The so-called “Offseason.”
“Six months on, six months off… Great deal. How could you ever complain?”
Complain? Never. But six months off? Also never. Among other factors, the Minor League “offseason” is longer or shorter depending on whether your team makes the playoffs and also whether you’ll be participating in an early spring training camp or instructional league after the season. But for the sake of this write up, let’s go with round numbers and assume it is six months on and six months off.
The season goes from March 1st through September 1st. Many people assume that we get to play games and make piles of money for those six months, and that we then get to go home for the next six months to do as we please. But that assumption is incorrect.
We do play games and earn an income, (the amount of which depends on a player’s level and experience but is typically around $1,100 to $1,300 per month, once you pay rent and dues, you’re looking at about $500-$800), and then we do head home for the offseason. But the offseason is not so much “off” as it is “on – just “on” in a different sense.
Personally, I take two weeks fully “off.” No baseball activity; only light active recovery. The down time and rest is necessary for recovery and maybe even to clear my mind. To recharge. And at the end of the two weeks, I find myself chomping at the bit. When you’re used to doing something every single day for six months straight, it’s almost a shock to the system to suddenly stop doing it. But like I said, the recovery is vital.
And I’d venture to guess that that is what the offseason is like for most of us Minor Leaguers. We exhaust every ounce of energy and effort we have for the six months of the season in order to do the best we possibly can…. and by the time the last pitch is thrown, we are all physically and mentally depleted. We then take the two weeks off to recharge… and then it is time to get back to work.
But it important to note that having a routine and a plan for every day of the off season is just as important as having a routine and a plan for every day during the season. So what do players do during the off season?
Some players take classes, work a job or two, or give lessons in addition to being in the gym and staying in shape. As pitchers, once we start throwing – (for me, that’s the first week of December) – we are so immersed in lifting and arm care that having another job and downtime is not a guarantee. I am sure the situation is analogous for hitters who focus on cage work and hitting; i.e. time is actually not easy to come by.
The offseason is what makes your season possible. If you do not prepare during the offseason, how can you do well during the season? Personally, I think the offseason is where a bulk of the work is put in, where most changes and goals can be addressed. The work you put in during the six months “off” will dictate how your six months “on” go.

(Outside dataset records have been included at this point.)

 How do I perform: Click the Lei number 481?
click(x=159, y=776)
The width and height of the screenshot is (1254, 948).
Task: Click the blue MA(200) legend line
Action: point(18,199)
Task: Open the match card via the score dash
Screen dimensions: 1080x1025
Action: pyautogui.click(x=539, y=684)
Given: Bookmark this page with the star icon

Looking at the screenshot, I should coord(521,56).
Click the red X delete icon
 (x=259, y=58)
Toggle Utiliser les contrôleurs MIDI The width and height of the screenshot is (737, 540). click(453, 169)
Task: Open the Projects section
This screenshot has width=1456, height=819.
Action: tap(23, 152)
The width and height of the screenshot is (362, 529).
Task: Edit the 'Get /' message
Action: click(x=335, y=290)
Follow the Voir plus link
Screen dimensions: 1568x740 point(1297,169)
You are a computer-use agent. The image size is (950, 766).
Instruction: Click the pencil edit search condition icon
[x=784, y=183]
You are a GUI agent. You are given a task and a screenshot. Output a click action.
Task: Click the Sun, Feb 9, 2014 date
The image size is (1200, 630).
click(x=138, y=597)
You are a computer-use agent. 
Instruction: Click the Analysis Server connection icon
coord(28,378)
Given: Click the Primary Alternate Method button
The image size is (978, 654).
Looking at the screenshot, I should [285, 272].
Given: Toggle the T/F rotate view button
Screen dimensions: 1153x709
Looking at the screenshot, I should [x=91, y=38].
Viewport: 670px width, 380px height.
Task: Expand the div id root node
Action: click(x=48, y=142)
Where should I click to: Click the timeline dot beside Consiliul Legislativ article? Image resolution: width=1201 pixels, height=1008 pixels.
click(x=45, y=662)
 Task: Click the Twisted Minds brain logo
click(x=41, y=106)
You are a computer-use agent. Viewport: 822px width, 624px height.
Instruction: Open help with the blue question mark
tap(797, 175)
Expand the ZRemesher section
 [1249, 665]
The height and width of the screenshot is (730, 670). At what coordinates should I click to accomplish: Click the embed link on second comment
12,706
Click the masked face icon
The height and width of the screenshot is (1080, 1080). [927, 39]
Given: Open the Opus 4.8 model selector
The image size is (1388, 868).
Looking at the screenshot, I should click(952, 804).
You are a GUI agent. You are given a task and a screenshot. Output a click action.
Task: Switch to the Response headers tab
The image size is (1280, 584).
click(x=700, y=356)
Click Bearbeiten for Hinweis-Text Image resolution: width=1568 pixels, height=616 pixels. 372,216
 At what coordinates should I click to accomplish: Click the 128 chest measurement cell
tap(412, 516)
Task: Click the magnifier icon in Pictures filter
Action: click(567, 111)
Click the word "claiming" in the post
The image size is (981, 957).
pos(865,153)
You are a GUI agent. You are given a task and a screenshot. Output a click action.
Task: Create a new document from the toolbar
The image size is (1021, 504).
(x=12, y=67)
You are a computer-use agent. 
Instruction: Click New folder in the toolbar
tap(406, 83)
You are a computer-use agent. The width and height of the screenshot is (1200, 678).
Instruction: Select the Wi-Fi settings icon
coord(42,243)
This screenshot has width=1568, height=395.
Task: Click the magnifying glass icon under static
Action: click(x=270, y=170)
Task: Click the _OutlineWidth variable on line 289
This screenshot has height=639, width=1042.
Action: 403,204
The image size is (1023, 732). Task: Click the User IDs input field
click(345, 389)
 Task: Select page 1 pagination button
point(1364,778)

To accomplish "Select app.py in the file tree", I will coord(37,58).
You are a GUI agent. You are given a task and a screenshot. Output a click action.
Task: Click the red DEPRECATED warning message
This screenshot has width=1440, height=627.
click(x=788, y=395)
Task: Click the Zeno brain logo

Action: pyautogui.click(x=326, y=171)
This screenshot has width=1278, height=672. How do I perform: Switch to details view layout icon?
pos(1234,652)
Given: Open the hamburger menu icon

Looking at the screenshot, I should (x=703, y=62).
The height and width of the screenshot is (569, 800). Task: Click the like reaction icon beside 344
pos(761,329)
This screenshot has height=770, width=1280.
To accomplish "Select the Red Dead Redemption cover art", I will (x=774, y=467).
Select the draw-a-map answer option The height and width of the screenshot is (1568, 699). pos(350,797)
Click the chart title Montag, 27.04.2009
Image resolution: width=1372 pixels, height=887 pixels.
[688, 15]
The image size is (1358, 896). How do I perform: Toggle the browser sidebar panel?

Being around some awesome teammates and coaches during the season and the off season has given me the opportunity to acquire knowledge on how to better handle the six months “off.” For example, after my first season ended, I was in the gym the next day; I gave my body zero time to recover. Now, having learned from a bit more experience and advice from others, I know I can’t do that if I want to be smart and put myself in the best situation. Working hard is important, but working smart is just as important.
The offseason is needed and for a homebody like me, it’s always great to come back home to New Jersey and be with family and friends, and revisit your old stomping grounds. Though time isn’t as ample as you might think, it is still easier to spend time with loved ones and hang out at your favorite old spots when you are actually in your hometown for more than a few days’ visit. And then by the time the New Year rolls around and snow is on the ground, I am getting the itch to head back down to spring training.